I could definitely tell that his desire for reading was indeed insane.

I could definitely tell that his desire for reading was insane indeed.

I've already saw this one,

and I've also googled it to find out where to put 'indeed', and I'm still confused because there are sentences which 'indeed' comes before an adjective, and also after an adjective.

Which one is correct between those two I wrote?

  • 1
    I think they're both correct. It's really all about where you want to put the emphasis. Nov 20 '17 at 14:26
  • 1
    You can put it in either place, but the first sounds more natural. Use the second to intensify the feeling.
    – Robusto
    Nov 20 '17 at 14:26
  • Do 'His desire for reading indeed deserved to be called insane.' and 'Indeed, his desire for reading deserved to be called insane.' also mean the same?
    – dbwlsld
    Nov 20 '17 at 14:34
  • 1
    Pretty much. The former emphasizes "deserved to be called insane" and the latter emphasizes the person's agreement in general.
    – Nick
    Nov 20 '17 at 15:36

Both sentences are grammatical, but they have different meanings. To understand them, let's look at the first two definitions of the word indeed, according to the Oxford English Dictionary:


a. In actual fact, in reality, in truth; really, truly, assuredly, positively

b. Frequently placed after a word in order to emphasize it: hence, with n. = actual, real, true, genuine; with adj. or adv. = really and truly.

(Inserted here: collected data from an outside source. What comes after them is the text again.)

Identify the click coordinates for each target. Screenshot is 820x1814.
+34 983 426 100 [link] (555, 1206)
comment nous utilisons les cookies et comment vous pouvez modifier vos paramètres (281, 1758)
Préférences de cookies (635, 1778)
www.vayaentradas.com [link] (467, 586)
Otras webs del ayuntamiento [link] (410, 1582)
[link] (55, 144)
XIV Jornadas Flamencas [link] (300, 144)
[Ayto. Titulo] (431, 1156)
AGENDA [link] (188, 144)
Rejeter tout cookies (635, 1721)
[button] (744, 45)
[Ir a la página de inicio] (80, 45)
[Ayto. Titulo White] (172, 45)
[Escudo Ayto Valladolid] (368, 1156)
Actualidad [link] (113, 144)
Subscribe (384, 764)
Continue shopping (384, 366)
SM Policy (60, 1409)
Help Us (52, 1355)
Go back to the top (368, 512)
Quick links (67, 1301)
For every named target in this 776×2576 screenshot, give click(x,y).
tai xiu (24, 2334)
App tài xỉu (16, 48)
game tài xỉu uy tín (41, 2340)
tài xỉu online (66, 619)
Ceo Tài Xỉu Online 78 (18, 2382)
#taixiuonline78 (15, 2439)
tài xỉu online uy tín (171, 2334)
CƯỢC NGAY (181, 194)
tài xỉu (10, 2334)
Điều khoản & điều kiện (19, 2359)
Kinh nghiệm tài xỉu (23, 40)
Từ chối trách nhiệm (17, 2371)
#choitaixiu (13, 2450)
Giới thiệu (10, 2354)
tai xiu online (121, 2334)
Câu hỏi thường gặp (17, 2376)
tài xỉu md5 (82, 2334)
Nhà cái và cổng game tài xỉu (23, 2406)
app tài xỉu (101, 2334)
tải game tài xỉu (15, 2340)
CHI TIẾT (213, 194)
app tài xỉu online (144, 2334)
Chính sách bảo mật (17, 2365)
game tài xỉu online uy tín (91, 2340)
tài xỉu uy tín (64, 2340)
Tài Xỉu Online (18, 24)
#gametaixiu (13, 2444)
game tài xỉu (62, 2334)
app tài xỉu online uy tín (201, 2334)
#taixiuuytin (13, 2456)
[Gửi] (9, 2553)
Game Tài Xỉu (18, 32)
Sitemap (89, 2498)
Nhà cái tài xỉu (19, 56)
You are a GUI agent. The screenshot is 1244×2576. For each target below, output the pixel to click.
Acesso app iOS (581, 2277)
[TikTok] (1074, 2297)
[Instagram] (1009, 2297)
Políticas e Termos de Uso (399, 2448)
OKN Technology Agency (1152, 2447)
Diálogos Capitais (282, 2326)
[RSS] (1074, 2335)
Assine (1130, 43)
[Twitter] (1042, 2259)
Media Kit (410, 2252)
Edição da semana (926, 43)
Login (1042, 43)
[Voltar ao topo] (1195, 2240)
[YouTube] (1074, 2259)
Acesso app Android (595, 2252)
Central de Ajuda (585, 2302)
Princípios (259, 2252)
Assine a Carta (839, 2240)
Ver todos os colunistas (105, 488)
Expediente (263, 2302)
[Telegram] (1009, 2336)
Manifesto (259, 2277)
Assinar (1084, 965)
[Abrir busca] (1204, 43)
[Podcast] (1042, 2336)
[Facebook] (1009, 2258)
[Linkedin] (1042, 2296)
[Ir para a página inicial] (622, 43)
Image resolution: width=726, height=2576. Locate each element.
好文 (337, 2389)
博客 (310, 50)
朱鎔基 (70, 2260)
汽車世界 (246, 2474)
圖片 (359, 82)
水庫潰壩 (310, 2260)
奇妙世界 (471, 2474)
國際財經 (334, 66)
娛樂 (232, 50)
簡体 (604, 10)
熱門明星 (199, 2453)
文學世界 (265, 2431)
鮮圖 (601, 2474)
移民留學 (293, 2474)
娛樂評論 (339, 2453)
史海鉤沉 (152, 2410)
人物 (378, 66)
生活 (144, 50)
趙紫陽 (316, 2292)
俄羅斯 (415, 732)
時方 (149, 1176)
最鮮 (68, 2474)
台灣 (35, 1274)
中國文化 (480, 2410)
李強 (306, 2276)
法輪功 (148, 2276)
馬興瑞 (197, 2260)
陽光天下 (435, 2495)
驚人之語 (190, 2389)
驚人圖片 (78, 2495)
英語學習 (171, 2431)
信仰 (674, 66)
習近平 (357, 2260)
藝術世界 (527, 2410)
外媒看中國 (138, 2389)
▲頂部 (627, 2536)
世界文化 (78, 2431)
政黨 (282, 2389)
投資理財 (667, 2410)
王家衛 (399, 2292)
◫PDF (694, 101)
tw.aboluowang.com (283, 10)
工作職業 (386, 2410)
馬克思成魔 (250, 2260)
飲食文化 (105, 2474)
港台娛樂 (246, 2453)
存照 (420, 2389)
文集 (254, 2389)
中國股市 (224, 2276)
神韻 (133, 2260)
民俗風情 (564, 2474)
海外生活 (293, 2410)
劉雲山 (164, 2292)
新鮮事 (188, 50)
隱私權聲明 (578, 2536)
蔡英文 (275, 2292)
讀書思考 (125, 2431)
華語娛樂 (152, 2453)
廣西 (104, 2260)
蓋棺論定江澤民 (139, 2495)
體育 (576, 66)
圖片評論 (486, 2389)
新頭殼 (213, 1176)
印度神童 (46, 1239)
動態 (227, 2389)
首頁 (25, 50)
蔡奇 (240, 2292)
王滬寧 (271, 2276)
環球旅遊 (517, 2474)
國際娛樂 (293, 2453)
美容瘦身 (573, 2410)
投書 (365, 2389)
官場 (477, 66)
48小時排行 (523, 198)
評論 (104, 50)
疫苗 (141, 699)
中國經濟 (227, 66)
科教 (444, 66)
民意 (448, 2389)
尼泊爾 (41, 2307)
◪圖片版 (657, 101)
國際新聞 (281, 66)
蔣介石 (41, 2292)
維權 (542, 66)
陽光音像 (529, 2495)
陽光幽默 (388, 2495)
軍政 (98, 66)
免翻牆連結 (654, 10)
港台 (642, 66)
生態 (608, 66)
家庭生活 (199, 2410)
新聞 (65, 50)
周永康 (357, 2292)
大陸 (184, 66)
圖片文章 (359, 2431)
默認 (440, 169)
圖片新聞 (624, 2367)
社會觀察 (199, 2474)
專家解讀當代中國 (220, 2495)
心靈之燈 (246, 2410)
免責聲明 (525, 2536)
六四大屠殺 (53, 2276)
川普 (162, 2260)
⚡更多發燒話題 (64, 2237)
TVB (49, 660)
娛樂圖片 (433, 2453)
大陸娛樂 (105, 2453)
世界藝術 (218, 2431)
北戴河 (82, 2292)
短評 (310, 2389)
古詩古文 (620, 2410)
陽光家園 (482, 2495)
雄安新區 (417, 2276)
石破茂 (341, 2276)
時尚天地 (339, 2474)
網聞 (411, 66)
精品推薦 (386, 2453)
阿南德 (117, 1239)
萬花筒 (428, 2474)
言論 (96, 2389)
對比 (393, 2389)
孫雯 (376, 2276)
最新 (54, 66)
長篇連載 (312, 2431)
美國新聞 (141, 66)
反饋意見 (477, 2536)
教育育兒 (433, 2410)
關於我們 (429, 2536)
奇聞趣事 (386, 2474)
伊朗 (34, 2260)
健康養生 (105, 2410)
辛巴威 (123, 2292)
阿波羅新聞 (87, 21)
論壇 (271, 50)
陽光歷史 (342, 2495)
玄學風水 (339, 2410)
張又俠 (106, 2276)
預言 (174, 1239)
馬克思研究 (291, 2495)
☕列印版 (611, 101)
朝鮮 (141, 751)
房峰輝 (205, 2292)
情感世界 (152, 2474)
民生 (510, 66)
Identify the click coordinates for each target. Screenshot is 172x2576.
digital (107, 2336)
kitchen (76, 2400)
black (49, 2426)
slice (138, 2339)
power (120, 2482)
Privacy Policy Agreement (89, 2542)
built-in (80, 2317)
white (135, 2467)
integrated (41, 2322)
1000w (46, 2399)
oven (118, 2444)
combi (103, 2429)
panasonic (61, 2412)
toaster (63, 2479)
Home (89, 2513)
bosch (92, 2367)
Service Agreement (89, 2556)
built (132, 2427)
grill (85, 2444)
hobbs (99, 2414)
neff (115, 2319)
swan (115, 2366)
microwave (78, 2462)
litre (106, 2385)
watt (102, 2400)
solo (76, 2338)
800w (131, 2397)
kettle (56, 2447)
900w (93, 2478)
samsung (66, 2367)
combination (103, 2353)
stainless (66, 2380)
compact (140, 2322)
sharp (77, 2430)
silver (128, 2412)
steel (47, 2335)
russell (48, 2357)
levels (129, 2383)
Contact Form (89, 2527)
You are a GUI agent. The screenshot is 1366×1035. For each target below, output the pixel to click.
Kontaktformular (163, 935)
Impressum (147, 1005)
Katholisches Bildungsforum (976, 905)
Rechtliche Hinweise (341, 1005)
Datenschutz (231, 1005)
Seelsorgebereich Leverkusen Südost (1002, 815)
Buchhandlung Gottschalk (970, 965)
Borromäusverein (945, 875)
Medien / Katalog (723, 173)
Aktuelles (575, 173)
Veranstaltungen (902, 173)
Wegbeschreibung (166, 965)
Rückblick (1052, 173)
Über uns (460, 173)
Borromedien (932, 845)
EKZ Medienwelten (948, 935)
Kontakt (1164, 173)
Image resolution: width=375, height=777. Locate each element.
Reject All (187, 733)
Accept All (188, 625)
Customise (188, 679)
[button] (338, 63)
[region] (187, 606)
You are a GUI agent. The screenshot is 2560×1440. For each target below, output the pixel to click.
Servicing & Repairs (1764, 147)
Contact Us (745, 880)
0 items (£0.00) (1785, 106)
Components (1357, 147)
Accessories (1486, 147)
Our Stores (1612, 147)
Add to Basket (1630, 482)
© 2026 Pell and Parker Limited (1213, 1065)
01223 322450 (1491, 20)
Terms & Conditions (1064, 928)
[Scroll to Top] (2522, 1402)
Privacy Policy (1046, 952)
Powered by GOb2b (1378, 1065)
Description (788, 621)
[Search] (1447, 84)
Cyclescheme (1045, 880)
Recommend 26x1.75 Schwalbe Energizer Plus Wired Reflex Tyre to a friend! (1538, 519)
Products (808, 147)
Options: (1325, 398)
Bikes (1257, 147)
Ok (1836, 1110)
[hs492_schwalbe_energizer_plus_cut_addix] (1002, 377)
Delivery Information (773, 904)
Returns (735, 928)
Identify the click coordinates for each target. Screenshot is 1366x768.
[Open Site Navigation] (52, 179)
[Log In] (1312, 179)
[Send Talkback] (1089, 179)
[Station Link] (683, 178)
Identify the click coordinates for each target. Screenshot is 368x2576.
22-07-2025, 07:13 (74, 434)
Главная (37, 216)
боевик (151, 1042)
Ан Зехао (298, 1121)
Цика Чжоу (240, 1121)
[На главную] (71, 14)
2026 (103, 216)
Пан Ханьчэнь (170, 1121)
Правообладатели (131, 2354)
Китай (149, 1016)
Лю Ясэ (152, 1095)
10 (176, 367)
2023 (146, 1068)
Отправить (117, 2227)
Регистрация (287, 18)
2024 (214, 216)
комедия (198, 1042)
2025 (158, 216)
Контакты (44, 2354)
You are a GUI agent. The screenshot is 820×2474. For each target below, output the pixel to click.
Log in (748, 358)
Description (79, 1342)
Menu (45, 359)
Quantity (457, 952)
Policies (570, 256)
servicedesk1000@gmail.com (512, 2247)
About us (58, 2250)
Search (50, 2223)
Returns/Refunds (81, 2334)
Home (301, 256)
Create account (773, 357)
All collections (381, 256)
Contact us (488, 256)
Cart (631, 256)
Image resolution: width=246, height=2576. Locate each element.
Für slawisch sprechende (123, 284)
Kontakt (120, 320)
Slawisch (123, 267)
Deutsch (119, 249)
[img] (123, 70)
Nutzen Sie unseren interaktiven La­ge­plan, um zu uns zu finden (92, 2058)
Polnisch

Your first sentence uses definition 1a. That is, "it was indeed insane" means "it really was insane." To me, this usage implies that, originally, you weren't sure it was insane (or thought it wasn't), but then learned something that confirmed that it was.

Your second sentence, I'd argue, uses definition 1b. Here, indeed is strengthening insane; "it was insane indeed" is similar to "it was really insane".

Basically, both are correct, and it's just a matter of which meaning you're going for.